I'm only now begining to understand how destructive my symptoms/behaviours have been to my relationships and I mean in all senses of the word relationship; romantic, career, family...
If things get uncomfortable, or boring for me, I retreat and self isolate, I seek distractions and if things get painful I dissociate. I also find that I dissociate in a different way if I'm concentrating on nerdy distractions. my name has to be called several times before I hear it, and I'm "not really there" for sometime after I do respond, for example I won't remember the context of what we were last speaking about. In a work context, I might have an important question for someone, have to wait a short while to speak to them, float off during that wait, and then be completely dsi-orientated whe they are available (I used to get hiddeously embarrassed by that and seek to avoid that person after it had happened).
I can see now, how that came accross to my SOs at the time as me not caring or being moody and un-available, and eventually as abandonment.
I can particularly see the destructive effects on the last two romantic relationships which I was in. One which was heading towards marriage but never made it there, even though we lived together for several years and were extremely close, and one which did get there.
Reflecting on a third romantic relationship where the roles were reversed, gives me some insights. She was a lovely person (and, I don't mean that as a euphemism for physically ugly, IMHO she was v physically attractive as well -even if she strongly disagreed with that assessment) intelligent, kind, the children in the village she lived in all used to swarm around her, and she had an incredible way with animals - she could raise tiny baby birds that neighbours saved from their cats, untill they fledged.
With hindsight, she was dissociating when I first broke the ice to get to know her, I was helping her father shovel fill out of a dump truck into the potholes on a gravel road, she was about 25 feet away, deep in a day dream, until I landed a shovel full of gravel into the muddy puddle right beside her and splashed her.

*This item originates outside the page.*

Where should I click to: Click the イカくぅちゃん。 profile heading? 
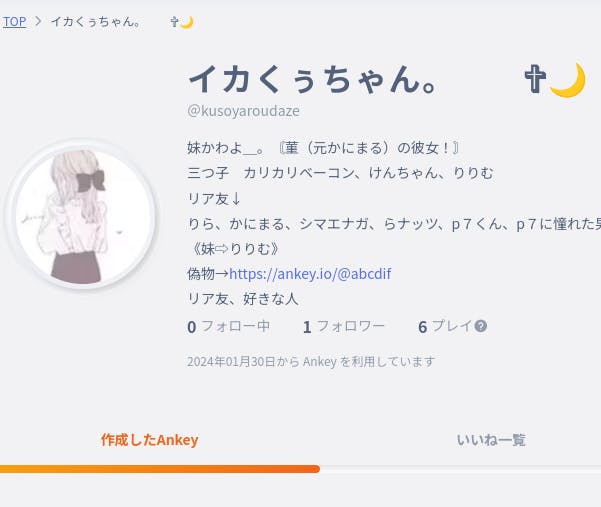(313, 79)
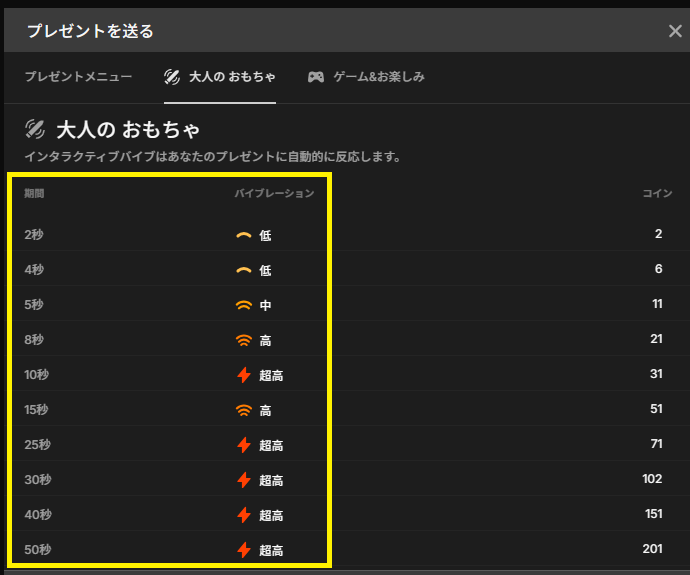Click the 期間 column header

point(34,193)
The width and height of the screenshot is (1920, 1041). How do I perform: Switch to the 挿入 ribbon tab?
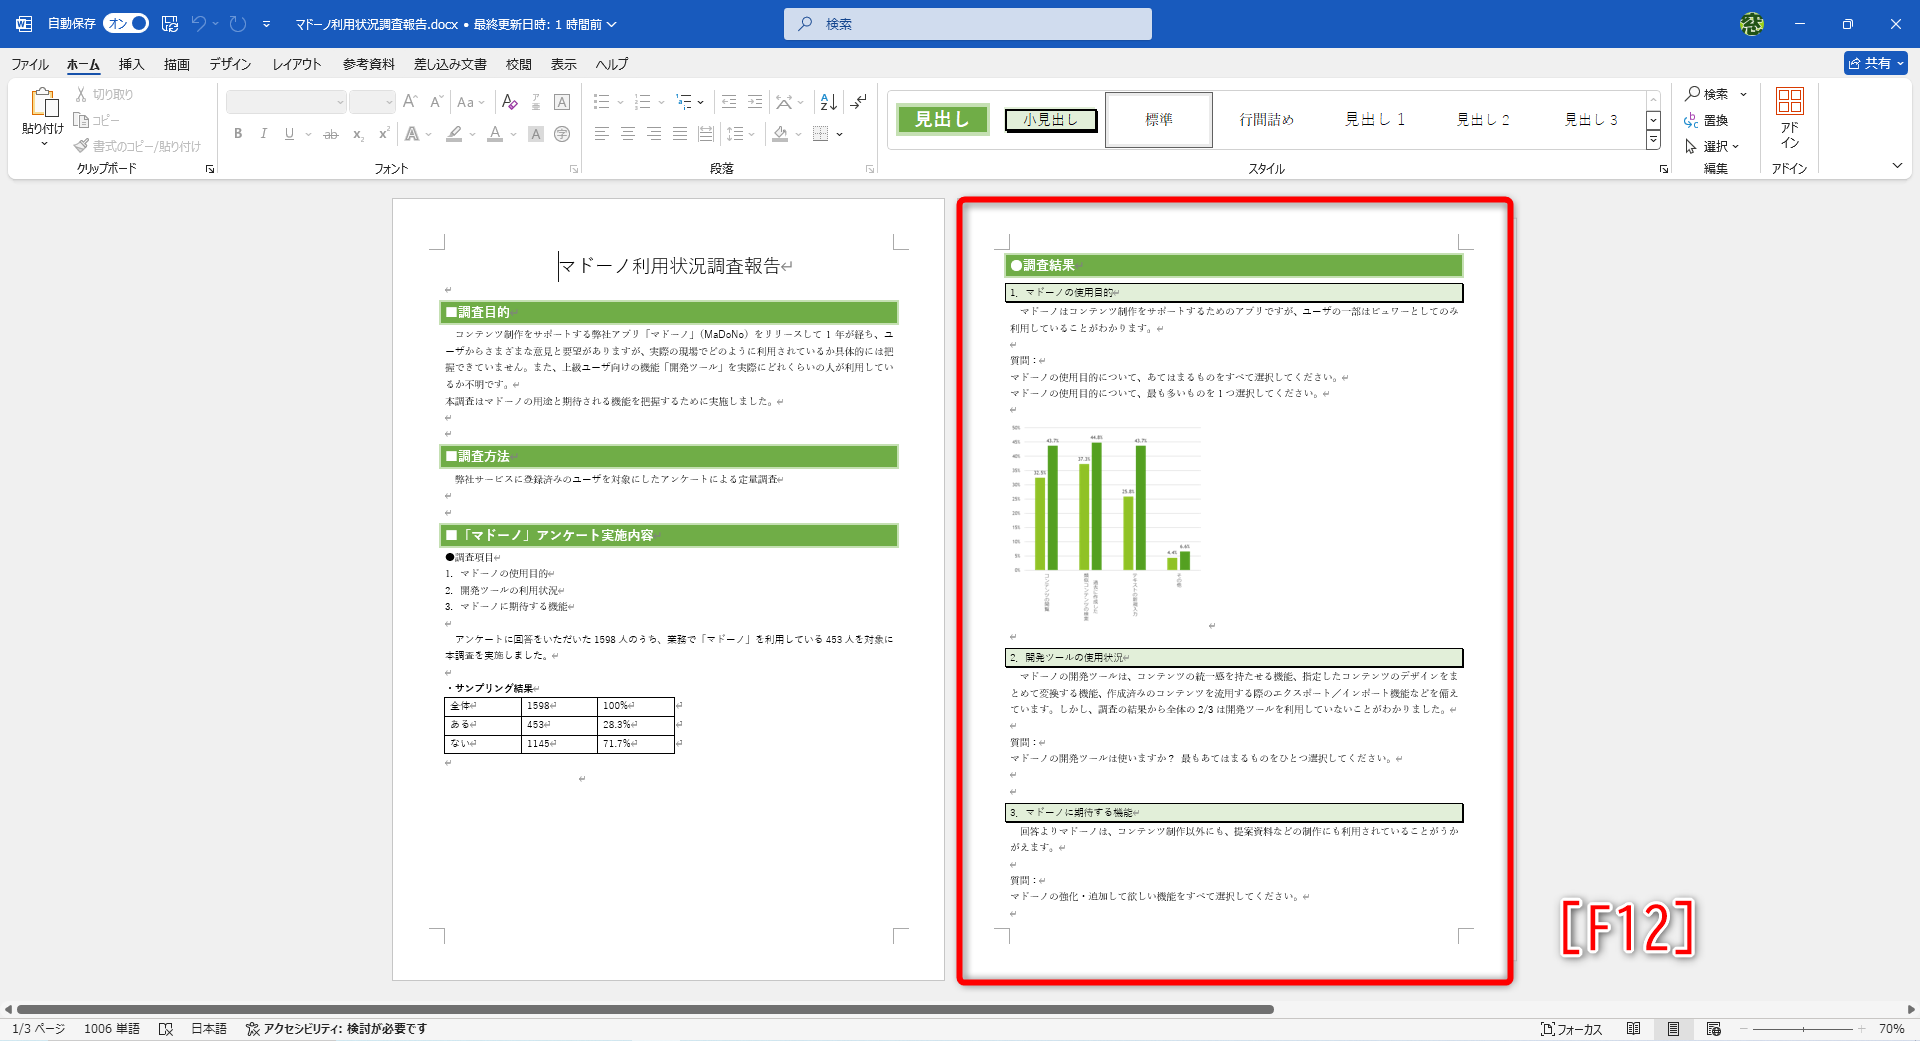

Her parents had divorced when she was 7, and she had grown up mostly with her mum and grandmother. Her mother was anorexic and with hindsight, a creepy boundary infringer ("We're more like sisters than mother and daughter". "Ooh, I wear R's clothes" yeah, and flirt with her male friends too - yuk!) she'd been physically and emotionally bullied at school, and had lost her grandmother and thought she was going to lose her mother through anorexia as well, the year before we met -
There's more there, but I think you'll get the picture.
She made the early moves, but soon withdrew, and a pattern soon developed of her being there and then withdrawing and me following after her trying to find ways to reach her and to give her confidence a lift when she was experiencing shame and low self esteem.
She'd withdraw, I'd follow, she'd withdraw (be triggered!) further: cycle repeats.
I didn't help that we lived about 100 miles apart, she didn't have a land line phone and this was long before the days of mobiles and the internet (the fast new computer at work was a 386 running DOS!), so communication was by snailmail, and calling by, if no one was in at the house, I'd stick a note through the door and go and sit in the village square (and get swamped with her little fans) while I waited to see if anyone showed up.
I don't think that I have more than average problems with abandonment (might be wrong), but boody hell, I did with her. Still do.
It's frightening to think that my own self isolating behaviours might have resulted in similar distress (or more! the relationships were far longer and deeper) for my other SOs.
anyone still reading? oh well, I'll carry on anyway
Does anyone else who isolates, retreats and freezes up recognize this?
How do you deal with it, or explain it to an SO, that it really isn't anything personal? I've been single and in hermit mode for a few years, and I'm coming out of it now, are some personality styles better at understanding than others, I know it really hurt one lady who has some borderline traits, and brought out the very worst in her.
With help, can you resist or be helped out of the urge to retreat and hide?